Grigory Sokolov



Grigory Lipmanovich Sokolov is a concert pianist. He was born April 18, 1950 in Leningrad, Russia.

Sokolov began studying the piano at the age of five, entering the Leningrad Conservatory at age seven to study with Leah Zelikhman, later studying there with Moisey Khalfin. At age twelve he gave his first major recital in Moscow, in a concert of works by Bach, Beethoven, Schumann, Chopin, Mendelssohn, Rachmaninoff, Scriabin, Liszt, Debussy, [and] Shostakovich at the Philharmonic Society. At age sixteen he came to international attention when the jury at the 1966 International Tchaikovsky Piano Competition, headed by Emil Gilels, unanimously awarded him the Gold Medal. It seems this may have also been a surprising result: "16-year old Grisha Sokolov who finally became the winner of that competition was not taken seriously by anyone at that time.".
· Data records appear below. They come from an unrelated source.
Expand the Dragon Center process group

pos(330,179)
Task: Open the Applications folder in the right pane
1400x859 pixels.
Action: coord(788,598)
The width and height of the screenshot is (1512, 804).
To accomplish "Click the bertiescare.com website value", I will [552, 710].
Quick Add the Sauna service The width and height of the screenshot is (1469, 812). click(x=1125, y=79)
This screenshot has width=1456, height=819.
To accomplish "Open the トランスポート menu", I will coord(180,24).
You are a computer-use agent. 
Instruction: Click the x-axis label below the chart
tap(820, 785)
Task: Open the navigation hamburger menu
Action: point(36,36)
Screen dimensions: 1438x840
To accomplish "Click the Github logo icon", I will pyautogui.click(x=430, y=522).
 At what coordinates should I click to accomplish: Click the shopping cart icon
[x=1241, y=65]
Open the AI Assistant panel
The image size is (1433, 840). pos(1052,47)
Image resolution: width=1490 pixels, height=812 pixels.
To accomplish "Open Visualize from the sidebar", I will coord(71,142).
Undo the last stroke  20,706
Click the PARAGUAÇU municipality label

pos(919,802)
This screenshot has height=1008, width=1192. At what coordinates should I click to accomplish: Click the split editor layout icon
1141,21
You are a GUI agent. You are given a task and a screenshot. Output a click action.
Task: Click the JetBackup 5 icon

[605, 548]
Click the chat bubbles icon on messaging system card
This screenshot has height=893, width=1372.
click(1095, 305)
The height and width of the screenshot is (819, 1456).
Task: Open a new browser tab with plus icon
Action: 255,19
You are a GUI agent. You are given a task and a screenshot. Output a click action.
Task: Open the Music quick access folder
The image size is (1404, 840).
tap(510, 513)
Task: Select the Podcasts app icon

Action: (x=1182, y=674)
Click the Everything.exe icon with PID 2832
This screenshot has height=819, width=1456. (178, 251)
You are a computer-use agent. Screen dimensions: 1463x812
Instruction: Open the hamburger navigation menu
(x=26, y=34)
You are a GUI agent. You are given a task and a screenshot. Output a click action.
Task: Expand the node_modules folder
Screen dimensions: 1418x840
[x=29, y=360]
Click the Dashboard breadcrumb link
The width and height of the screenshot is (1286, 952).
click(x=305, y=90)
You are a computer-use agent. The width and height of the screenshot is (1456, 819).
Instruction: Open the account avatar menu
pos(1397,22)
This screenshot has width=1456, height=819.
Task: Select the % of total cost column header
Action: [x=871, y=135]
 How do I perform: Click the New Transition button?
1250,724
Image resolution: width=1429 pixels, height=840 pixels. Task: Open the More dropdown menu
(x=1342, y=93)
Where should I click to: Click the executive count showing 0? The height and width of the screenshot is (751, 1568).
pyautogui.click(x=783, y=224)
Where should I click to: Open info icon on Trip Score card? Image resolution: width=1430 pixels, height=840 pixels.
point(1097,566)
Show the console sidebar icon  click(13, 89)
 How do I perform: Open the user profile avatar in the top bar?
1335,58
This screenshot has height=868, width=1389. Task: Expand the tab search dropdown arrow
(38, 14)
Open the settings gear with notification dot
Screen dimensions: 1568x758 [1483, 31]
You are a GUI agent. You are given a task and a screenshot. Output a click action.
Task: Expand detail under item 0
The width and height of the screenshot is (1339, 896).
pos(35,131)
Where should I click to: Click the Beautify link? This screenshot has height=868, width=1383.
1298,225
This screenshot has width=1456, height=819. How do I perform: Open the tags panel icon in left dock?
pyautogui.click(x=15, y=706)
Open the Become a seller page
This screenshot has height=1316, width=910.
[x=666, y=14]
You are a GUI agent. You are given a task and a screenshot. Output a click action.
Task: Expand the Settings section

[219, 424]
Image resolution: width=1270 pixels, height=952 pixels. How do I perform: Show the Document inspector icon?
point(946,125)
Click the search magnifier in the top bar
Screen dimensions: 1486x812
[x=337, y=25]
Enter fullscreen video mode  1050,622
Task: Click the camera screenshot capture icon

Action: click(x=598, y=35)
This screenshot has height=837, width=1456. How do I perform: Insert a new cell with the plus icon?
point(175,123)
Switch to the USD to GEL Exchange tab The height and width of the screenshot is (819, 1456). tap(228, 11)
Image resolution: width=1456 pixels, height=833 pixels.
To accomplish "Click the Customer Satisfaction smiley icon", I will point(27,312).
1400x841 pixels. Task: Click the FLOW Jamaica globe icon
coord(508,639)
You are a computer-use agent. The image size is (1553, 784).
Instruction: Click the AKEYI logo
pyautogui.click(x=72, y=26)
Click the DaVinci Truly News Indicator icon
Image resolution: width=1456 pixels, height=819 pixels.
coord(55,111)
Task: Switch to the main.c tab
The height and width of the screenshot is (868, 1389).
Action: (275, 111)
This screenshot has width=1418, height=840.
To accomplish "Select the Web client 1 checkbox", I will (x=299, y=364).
"He possesses brilliant finger and chord technique, he easily wields the piano, so easily that he performs [the] prestissimo of the last movement [of the Saint-Saens Concerto No. 2] with truly refined lightness. It was a startling performance. Doubtless we are going to hear much more about this young talented pianist..."

In fact, despite the international prestige of his Tchaikovsky Competition success, Sokolov's international career begun to take off only towards the end of the 1980s. Reasons for this have been contradictory. It has been said that his not defecting, and the limited travelling allowed under the Soviet Regime were to blame. This is contradicted by the fact[1] that Sokolov gave US tours in 1969, 1971, 1975 & 1979, as well as numerous recitals elsewhere in the world such as Finland and Japan. "Sokolov's life as a touring soloist is quite overcrowded. He tours a great deal in both his motherland and abroad."

The 1980s seem to have proved something of a stumbling-block to Sokolov's career in the US. "In the beginning, I played a lot of single concerts in America, in 1969, '71 and, I think, 1975. After that there was a break in relationships between the U.S. and the Soviet Union - they were disconnected by the Afghanistan War. One tour in the U.S. was canceled in 1980. Then all cultural agreements between the two countries were cancelled." In addition, during the break up of the former Soviet Union, Sokolov played no concerts outside Russia.

He is now a well known figure in concert halls around Europe, but much less so in the U.S. His last appearance in the US was probably in 1999. The life of fans outside Europe is made doubly hard by the fact that Sokolov produces very few recordings. His last, a recital in 2002 in Paris, was filmed by the director Bruno Monsaingeon and released on DVD.

Sokolov has also significantly reduced the number of Concerto performances, giving the following reason: "It's very simple. For piano is written an ocean of music, and during your lifetime you are not able to play even a small part of it. Then with orchestra it's not easy to find enough time to rehearse, or to find an orchestra which is interested in the final product and not looking at their watch. It's also not easy with conductors, because you must find the combination of a very good musician who has this special talent to follow and to understand the music in the same way as you. It's very seldom, I must say! And then maybe the worst: if you play a solo piece several times over several days you will develop, going to another level with it, But with a concerto you play this piece more and more, but with each orchestra and conductor you must start again at the first rehearsal. So, if you spend so much energy that you could use much more effectively for recitals, why do you do it? I very much like the fact that everything I make depends only on me. With a hundred people it's almost impossible. You have not the responsibility."

In March 2009 it was reported that Sokolov canceled a planned concert in London because of British visa requirements demanding that all non-EU workers provide fingerprints and eye prints with every visa application (he also cancelled his 2008 concert on seemingly similar grounds). Sokolov protested that such requirements had echoes of Soviet oppression.